BIG EGGSで学校に向かう途中、いつも見かけるえらくカッコイイ、アールデコ様式の建物が北海道立文書館(ほっかいどうりつもんじょかん)別館。

北海道立文書館(ほっかいどうりつもんじょかん)別館

 かっこいいなあ。こんな場所で仕事がしたいなあ。
 遠い昔、AKIRA連載中、師匠もさることながら、故今敏氏とか、周りの連中も一時期むやみにアールデコに傾倒していた。作中の何から何までアールデコにしていた時期があったなー。

 そういや、その頃、PARCOの装飾とか、当時エレベーターガール(がいた!)の服装もアールデコだった!

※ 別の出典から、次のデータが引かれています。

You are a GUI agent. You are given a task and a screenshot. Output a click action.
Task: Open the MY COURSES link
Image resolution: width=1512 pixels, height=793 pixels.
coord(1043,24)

 アメリカが、ヨーロッパの伝統的な装飾を片っ端から取り入れて、下品のきわみだと世界の顰蹙を買っていた(今では、歴史的建造物扱いされている装飾過多の建物ですら創建当時はキワモノだった)時期を脱して、世界もアールヌーボーを経て新しい時代の潮流に押し流されて文明を感じさせる建築様式へと変貌してゆく時代、アールデコはアメリカでひとつの完成を見たわけだ。

 それぞれの国で、それぞれの様式を引きずった上品なアールデコ様式が完成して行ったけれど、おそらく伝統がない分、アメリカでは、より自由な発想で飛躍出来たんだ。

 映画バットマンのゴッサム・シティがデザインされるたびに、パラレルワールド的な、未来におけるアールデコの進化形が提示されるのはとても楽しい!

 自分も、アニメ「メトロポリス」で、アメリカじゃないアールデコのひとつの体系として、オーストリア(オットー・ワーグナーのデザインの系譜、ウィーン分離派(ゼツェッシオン))が世紀末から更に発展を続けて、ソ連のスターリングラードへと続くパラレルワールド的な未来像を提示したが、りん監督には理解してもらえず、途中でデザイン的夾雑物が入り込み、わりと凡庸な世界観に終わってしまった。

 面白いのは、当時、建築は装飾をしないといういうことがとても勇気のいることだったということ。日本人にはなかなか考えにくいけれど、当時、ヨーロッパでは空間恐怖症的に装飾を施さないと建築は完成しなかった。あまりに何もない日本の集合住宅なんか、「住宅は住むための機械である」という名言を残したル・コルビジェ的には理想的な出発点なのかな、なんて思ったりしたものだった。

 でも、BD(バンドデシネ)作家が当たり前のようにして描く装飾的建築物が、日本人には相当無理しなければ描けないという現実は、最初、とてつもない壁のように思われたけど、先日の学校での森本晃司氏の話にも有ったように、身の周りを注意深く観察して再構築すれば、面白い世界は出来上がるって事だ。

 リドリー・スコット監督の作品には「立ち食いそば」「雑多なネオンサイン」「商店街に下がるプラスチック製の桜の花」「デコトラック」など、日本人にはおよそ見慣れたつまらないものが彼の目を通し再構築され、我々日本人が見たことの無い異物のように出現する驚異!

 まだまだ、新しいものが身の回りから発見される余地はあるんだ。